■ WORK ITEM: Word for word, copy the line containing "This screenshot has width=584, height=375." and every line after it in the records below, leaving pictures out.

+ + +

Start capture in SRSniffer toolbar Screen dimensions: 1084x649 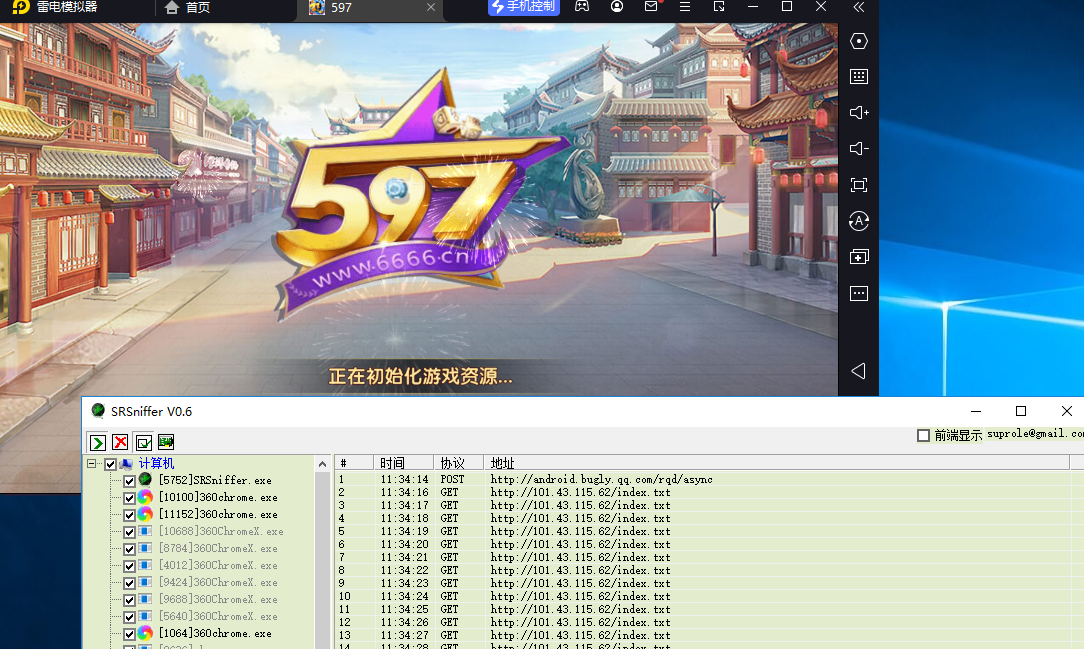pyautogui.click(x=96, y=441)
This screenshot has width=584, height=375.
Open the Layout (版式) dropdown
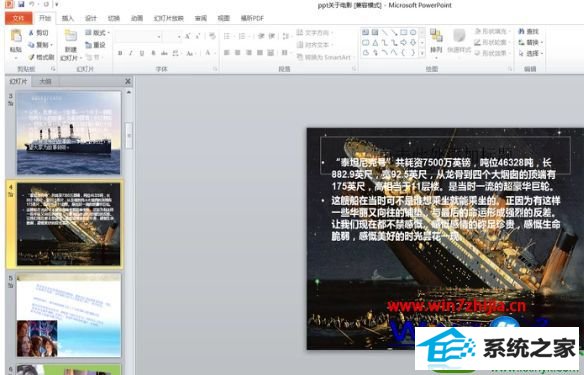tap(97, 33)
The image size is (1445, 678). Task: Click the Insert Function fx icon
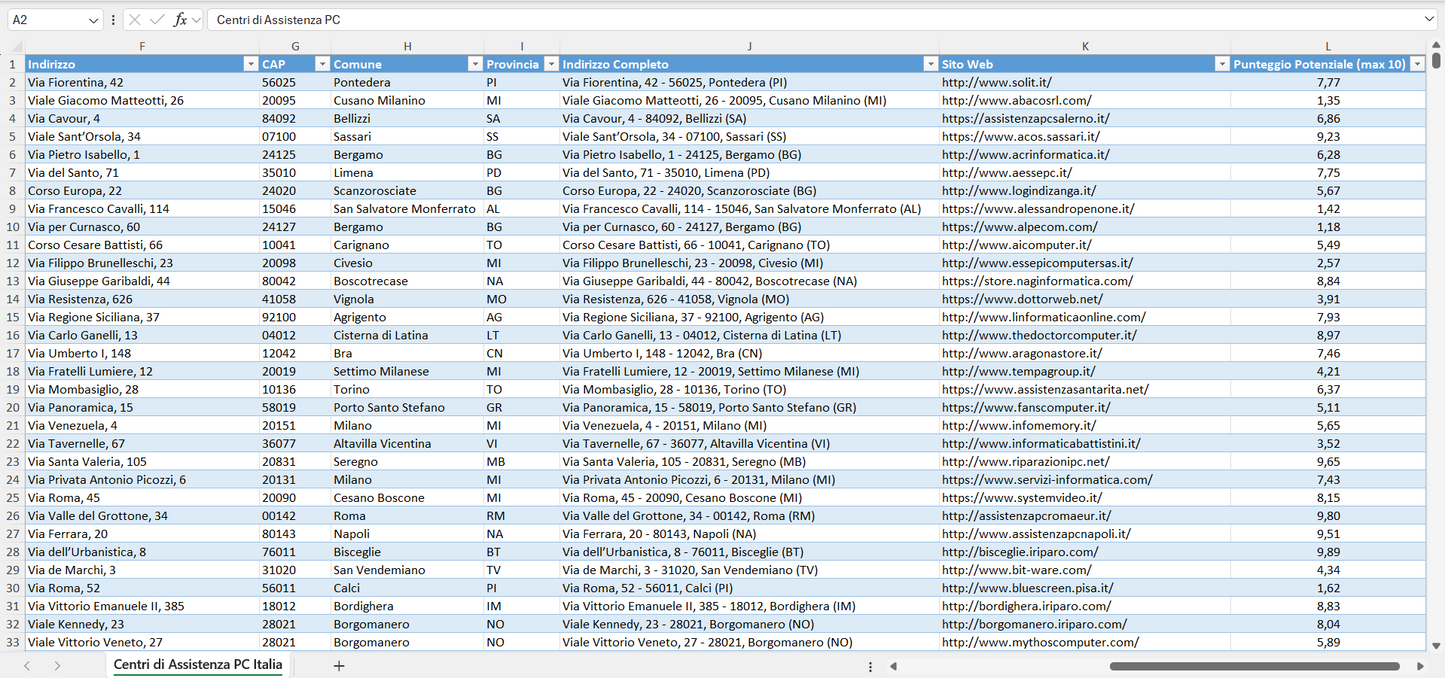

+ + +

■ SOLUTION FOR THIS TASK:
This screenshot has width=584, height=375.
Open the Layout (版式) dropdown
tap(97, 33)
The image size is (1445, 678). Task: Click the Insert Function fx icon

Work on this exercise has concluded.